_Exercise requirements_
Could you copy out all of the entries exactly?

■ ■ ■ ■ ■ ■ ■

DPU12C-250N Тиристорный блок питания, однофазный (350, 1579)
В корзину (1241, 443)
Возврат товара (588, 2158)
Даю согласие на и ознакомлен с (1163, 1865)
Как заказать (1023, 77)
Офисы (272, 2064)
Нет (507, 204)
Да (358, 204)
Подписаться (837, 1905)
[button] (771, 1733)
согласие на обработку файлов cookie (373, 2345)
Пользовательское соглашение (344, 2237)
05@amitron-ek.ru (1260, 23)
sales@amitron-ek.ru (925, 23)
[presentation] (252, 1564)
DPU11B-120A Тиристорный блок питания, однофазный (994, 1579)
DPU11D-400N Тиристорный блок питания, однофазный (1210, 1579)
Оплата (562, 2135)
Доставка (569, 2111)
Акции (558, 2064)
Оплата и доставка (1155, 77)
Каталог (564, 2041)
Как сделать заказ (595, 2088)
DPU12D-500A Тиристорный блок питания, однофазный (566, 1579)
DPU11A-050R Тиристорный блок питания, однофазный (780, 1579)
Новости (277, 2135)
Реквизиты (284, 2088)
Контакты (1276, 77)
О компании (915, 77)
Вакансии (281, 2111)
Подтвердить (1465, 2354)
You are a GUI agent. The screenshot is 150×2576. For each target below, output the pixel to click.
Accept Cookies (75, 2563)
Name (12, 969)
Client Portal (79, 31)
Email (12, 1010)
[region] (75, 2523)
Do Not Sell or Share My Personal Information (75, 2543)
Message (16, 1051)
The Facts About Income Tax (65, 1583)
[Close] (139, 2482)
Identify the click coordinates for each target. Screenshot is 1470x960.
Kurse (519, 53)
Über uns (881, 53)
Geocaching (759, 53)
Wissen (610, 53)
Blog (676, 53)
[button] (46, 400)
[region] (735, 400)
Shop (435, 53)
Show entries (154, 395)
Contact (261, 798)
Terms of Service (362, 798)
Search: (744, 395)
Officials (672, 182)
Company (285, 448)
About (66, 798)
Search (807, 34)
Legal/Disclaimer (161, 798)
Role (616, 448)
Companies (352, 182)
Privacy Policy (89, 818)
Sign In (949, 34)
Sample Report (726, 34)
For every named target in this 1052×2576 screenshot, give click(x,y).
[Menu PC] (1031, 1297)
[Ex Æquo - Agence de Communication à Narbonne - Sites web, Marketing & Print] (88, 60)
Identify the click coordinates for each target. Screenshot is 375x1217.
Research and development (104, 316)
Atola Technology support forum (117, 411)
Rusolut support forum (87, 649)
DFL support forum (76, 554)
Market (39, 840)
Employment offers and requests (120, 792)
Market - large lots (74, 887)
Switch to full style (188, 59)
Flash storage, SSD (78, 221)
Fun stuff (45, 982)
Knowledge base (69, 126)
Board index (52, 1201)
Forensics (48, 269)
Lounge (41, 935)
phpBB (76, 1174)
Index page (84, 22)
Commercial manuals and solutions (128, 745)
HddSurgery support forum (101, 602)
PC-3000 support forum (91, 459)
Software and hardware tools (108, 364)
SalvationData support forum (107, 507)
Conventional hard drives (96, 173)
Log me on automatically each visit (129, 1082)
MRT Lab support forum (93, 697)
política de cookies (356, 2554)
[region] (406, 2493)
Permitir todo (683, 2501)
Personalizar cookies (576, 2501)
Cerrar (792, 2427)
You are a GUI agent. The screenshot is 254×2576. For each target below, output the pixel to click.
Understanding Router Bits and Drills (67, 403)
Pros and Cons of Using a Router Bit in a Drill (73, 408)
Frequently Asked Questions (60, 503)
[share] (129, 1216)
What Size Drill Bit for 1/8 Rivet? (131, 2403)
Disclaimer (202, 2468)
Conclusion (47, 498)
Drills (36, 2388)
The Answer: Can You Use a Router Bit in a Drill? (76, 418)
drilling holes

■ ■ ■ ■ ■ ■ ■

_Result for this task_
DPU12C-250N Тиристорный блок питания, однофазный (350, 1579)
В корзину (1241, 443)
Возврат товара (588, 2158)
Даю согласие на и ознакомлен с (1163, 1865)
Как заказать (1023, 77)
Офисы (272, 2064)
Нет (507, 204)
Да (358, 204)
Подписаться (837, 1905)
[button] (771, 1733)
согласие на обработку файлов cookie (373, 2345)
Пользовательское соглашение (344, 2237)
05@amitron-ek.ru (1260, 23)
sales@amitron-ek.ru (925, 23)
[presentation] (252, 1564)
DPU11B-120A Тиристорный блок питания, однофазный (994, 1579)
DPU11D-400N Тиристорный блок питания, однофазный (1210, 1579)
Оплата (562, 2135)
Доставка (569, 2111)
Акции (558, 2064)
Оплата и доставка (1155, 77)
Каталог (564, 2041)
Как сделать заказ (595, 2088)
DPU12D-500A Тиристорный блок питания, однофазный (566, 1579)
DPU11A-050R Тиристорный блок питания, однофазный (780, 1579)
Новости (277, 2135)
Реквизиты (284, 2088)
Контакты (1276, 77)
О компании (915, 77)
Вакансии (281, 2111)
Подтвердить (1465, 2354)
You are a GUI agent. The screenshot is 150×2576. For each target below, output the pixel to click.
Accept Cookies (75, 2563)
Name (12, 969)
Client Portal (79, 31)
Email (12, 1010)
[region] (75, 2523)
Do Not Sell or Share My Personal Information (75, 2543)
Message (16, 1051)
The Facts About Income Tax (65, 1583)
[Close] (139, 2482)
Identify the click coordinates for each target. Screenshot is 1470x960.
Kurse (519, 53)
Über uns (881, 53)
Geocaching (759, 53)
Wissen (610, 53)
Blog (676, 53)
[button] (46, 400)
[region] (735, 400)
Shop (435, 53)
Show entries (154, 395)
Contact (261, 798)
Terms of Service (362, 798)
Search: (744, 395)
Officials (672, 182)
Company (285, 448)
About (66, 798)
Search (807, 34)
Legal/Disclaimer (161, 798)
Role (616, 448)
Companies (352, 182)
Privacy Policy (89, 818)
Sign In (949, 34)
Sample Report (726, 34)
For every named target in this 1052×2576 screenshot, give click(x,y).
[Menu PC] (1031, 1297)
[Ex Æquo - Agence de Communication à Narbonne - Sites web, Marketing & Print] (88, 60)
Identify the click coordinates for each target. Screenshot is 375x1217.
Research and development (104, 316)
Atola Technology support forum (117, 411)
Rusolut support forum (87, 649)
DFL support forum (76, 554)
Market (39, 840)
Employment offers and requests (120, 792)
Market - large lots (74, 887)
Switch to full style (188, 59)
Flash storage, SSD (78, 221)
Fun stuff (45, 982)
Knowledge base (69, 126)
Board index (52, 1201)
Forensics (48, 269)
Lounge (41, 935)
phpBB (76, 1174)
Index page (84, 22)
Commercial manuals and solutions (128, 745)
HddSurgery support forum (101, 602)
PC-3000 support forum (91, 459)
Software and hardware tools (108, 364)
SalvationData support forum (107, 507)
Conventional hard drives (96, 173)
Log me on automatically each visit (129, 1082)
MRT Lab support forum (93, 697)
política de cookies (356, 2554)
[region] (406, 2493)
Permitir todo (683, 2501)
Personalizar cookies (576, 2501)
Cerrar (792, 2427)
You are a GUI agent. The screenshot is 254×2576. For each target below, output the pixel to click.
Understanding Router Bits and Drills (67, 403)
Pros and Cons of Using a Router Bit in a Drill (73, 408)
Frequently Asked Questions (60, 503)
[share] (129, 1216)
What Size Drill Bit for 1/8 Rivet? (131, 2403)
Disclaimer (202, 2468)
Conclusion (47, 498)
Drills (36, 2388)
The Answer: Can You Use a Router Bit in a Drill? (76, 418)
drilling holes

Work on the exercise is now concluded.